Grundlage hierfür war eine gewisse Beständigkeit in der Vereinsführung und in der musikalischen Leitung des Vereines. Die überwiegende Zahl der Vorsitzenden und der Dirigenten standen dem Verein über einen sehr langen Zeitraum vor, wie die Darstellung der Vereinsgeschichte bestätigt.

Eine weitere Grundlage ist und bleibt immer die Jugendarbeit. Wem es nicht gelingt, die Jugend zu seinem Verein zu führen, kann den Fortbestand des Vereines nicht sichern.

Ein neuer Versuch der Jugendarbeit wurde Ende des Jahres 1995 aus der Not der bestehenden Tatsache geboren. Die Musikvereine Gettenau und Echzell haben ihre Jugendarbeit zusammengelegt und betreiben nunmehr eine gemeinsame Jugendkapelle, um durch eine ausgewogene Besetzung der Jugend die Freude am Musizieren besser vermitteln zu können. Auch mit der Freiwilligen Feuerwehr, mit der wir gemeinsam unser Jubiläum begehen, verbindet uns einiges. Nicht nur sind zahlreiche Mitglieder in beiden Vereinen aktiv, so war auch in alter Zeit die Musik in Form der Signalhörner ein wesentlicher Bestandteil des Rettungsdienstes. Gerade in Gettenau gibt es hier eine alte Verbindung dadurch, dass die Alarmierung der Feuerwehr über die damals übliche Signaltrompete stets durch Mitglieder des Musikvereines, die in beiden Vereinen aktiv waren, erfolgte. So waren zunächst Albrecht Wenzel und Hermann Weitzel, danach Hermann Ostheim als Signalhornbläser tätig, diese Aufgabe übernahmen danach Artur Wenzel und Kurt Wenzel bis zur Installierung der Feuersirene.

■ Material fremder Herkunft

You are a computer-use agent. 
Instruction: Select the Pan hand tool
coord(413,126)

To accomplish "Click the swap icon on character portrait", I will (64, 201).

Diese noch heute bestehende gute Verbindung der beiden an aktiven Mitgliedern schwachen Vereine bewog uns, zu den zusammentreffenden Jubiläen ein gemeinsames Fest abzuhalten in der sicheren Gewissheit, dass sich hierdurch die Zusammenarbeit der Ortsvereine, die zur Aufrechterhaltung des kulturellen Lebens einer Gemeinde notwendig ist, noch verstärken wird.